No es algo excepcional unir dos asuntos aparentemente tan dispares; a menudo existe un correlato entre la legalización de la marihuana y la de los matrimonios homosexuales, aunque ambas reivindicaciones sólo converjan en el cascarón de las libertades individuales. Diáfanas son las dos lecturas previsibles: menuda frivolización vincular la risa floja del porro y sus efectos dañinos con la desigualdad histórica que ha perseguido a los homosexuales -y que aún permanece, prejuiciosa y envenenada en la moral de salón de té-. O lo contrario: ambas reivindicaciones se vienen cruzando en las modernas democracias como si en una asociación libre de ideas fueran indicadores de progresismo y tolerancia. Este año, Uruguay ha reconocido por primera vez un matrimonio entre personas del mismo sexo y casi paralelamente ha anunciado que no sólo legalizará el consumo terapéutico y recreativo de la marihuana, sino que encabezará una cruzada internacional para lograr su regulación. En Francia -donde la homosexualidad fue tratada como enfermedad mental hasta ¡1992!- ya tienen proyecto de ley para casar a gais y lesbianas. Al tiempo, el ministro de Educación francés se ha declarado partidario de abrir un debate nacional sobre la despenalización de la marihuana, igual que la ministra Duflot: “El cannabis debería ser considerado como el alcohol o el tabaco y así reducir el tráfico y la violencia y desarrollar una política de salud publica”.

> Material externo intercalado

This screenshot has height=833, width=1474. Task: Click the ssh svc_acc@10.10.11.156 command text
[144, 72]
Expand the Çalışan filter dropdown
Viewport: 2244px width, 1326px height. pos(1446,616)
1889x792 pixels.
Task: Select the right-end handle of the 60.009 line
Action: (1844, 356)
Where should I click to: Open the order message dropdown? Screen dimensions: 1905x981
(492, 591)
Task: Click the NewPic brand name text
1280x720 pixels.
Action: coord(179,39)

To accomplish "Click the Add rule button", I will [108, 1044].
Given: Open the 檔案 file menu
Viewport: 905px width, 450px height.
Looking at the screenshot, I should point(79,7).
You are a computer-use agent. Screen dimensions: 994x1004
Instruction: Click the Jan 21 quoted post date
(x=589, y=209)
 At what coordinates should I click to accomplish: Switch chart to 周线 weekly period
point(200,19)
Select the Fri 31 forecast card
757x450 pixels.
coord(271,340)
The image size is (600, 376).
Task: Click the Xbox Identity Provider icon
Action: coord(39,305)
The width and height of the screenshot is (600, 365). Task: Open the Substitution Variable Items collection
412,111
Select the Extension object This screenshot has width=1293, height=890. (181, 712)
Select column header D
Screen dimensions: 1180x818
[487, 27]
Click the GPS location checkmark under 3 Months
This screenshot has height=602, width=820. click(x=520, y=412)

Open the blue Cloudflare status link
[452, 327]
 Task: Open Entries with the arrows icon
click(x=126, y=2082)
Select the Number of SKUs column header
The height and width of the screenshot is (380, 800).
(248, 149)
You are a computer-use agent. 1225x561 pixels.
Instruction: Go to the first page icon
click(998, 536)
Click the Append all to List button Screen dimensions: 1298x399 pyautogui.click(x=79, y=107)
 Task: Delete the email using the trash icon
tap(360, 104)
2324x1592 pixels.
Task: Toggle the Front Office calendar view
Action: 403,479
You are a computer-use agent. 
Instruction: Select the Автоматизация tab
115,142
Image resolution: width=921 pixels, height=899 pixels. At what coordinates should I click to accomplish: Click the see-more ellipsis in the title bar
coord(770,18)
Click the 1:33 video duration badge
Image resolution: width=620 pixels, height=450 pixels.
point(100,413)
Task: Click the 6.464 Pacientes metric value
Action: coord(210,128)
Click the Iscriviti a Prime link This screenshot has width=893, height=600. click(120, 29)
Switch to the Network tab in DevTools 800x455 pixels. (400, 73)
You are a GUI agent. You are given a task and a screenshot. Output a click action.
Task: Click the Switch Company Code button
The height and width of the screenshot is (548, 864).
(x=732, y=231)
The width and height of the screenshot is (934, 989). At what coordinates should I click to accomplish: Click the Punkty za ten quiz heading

En España, justo cuando, al fin, el Constitucional ha avalado el matrimonio homosexual, no es previsible que Rajoy encuentre fuerzas para abordar el debate del cannabis a pesar de que desde hace tiempo voces tan poco sospechosas de ser “porretas” como la de Vargas Llosa aseguren que, ante el fracaso de la lucha contra el narcotráfico, no exista otra alternativa que la despenalización o al menos la regulación de las drogas. Las leyendas de las volutas prohibidas se han acompañado de un aura de malditismo hoy obsoleto. Prevalecen en nuestra sociedad las posiciones restrictivas que alertan de los riesgos del porro, muy graves entre los jóvenes, y a la vez abundan estudios y enfermos que confirman sus beneficios terapéuticos.
El Constitucional, en su fallo, ha apelado a los cambios sociales que van por delante de la ley, una manera de ilustrar la importancia de enfrentarse a los tabúes y sacudirse prejuicios para abordar con madurez asuntos mucho menos marginales de lo que se presupone. Acaso como otra manera de salir del armario.
Estoy convencido de que con la legalización de la maría bajaría su consumo entre jóvenes que encuentran su principal atractivo en que está prohibida. De todas formas la prohibición de la maría, al ser una sustancia natural y no manipulable, no lleva aparejada la consideración de otros elementos que hay que tener muy en cuenta en la venta ilegal de otras sustancias.
Debemos partir del hecho innegable del consumo masivo de drogas legales e ilegales. La diferencia entre unas y otras es el control sanitario y de calidad que se tiene. Dejar en manos de mafias asesinas y criminales que se extienden mediante una red de camellos, muchos de ellos también enganchados, y sin ninguna ética más que la de ganar dinero, la manipulación de sustancias que son consumidas masivamente es lo contrario de defender la salud pública, objetivo teórico de la prohición. Muchas veces, el llamado corte o adulteración de las drogas con todo tipo de sustancias para sacar más dinero, algunas tan demenciales como matarratas o yeso, además de todo tipo de medicamentos, es más perjudicial que la propia sustancia narcótica.
Creo, no obstante, que antes de legalizarlas se debe tener una información y educación rigurosa y veraz sobre sus efectos y consecuencias. También creo que el tratamiento mítico, casi épico y heroico, que se le ha dado al consumo de muchas sustancias y que tanto atrae a la juventud, por naturaleza proclive al malditismo y la transgresión, proviene precisamente de su prohibición.
Convivir y hacer un uso responsable y lo menos perjudicial posible de las drogas, sean legales o ilegales, es una cuestión cultural. Lo vemos en este país con el consumo de vino. La gente no es tonta, no necesita tutores y censores que además son ineficaces y favorecen lo opuesto a lo pretenden con efectos secundarios como una criminalidad tremendamente poderosa capaz de poner en jaque a gobiernos enteros o unas sustancias distribuidas por gente sin ética que no pasan ni el más mínimo control sanitario y son enormemente más perjudiciales que si estuvieran legalizadas y sometidas a un control farmacéutico y químico.
La gente necesita formación e información veraz y a partir de ella muy pocos son los que elegirán el suicidio lento de la adicción a ciertas sustancias.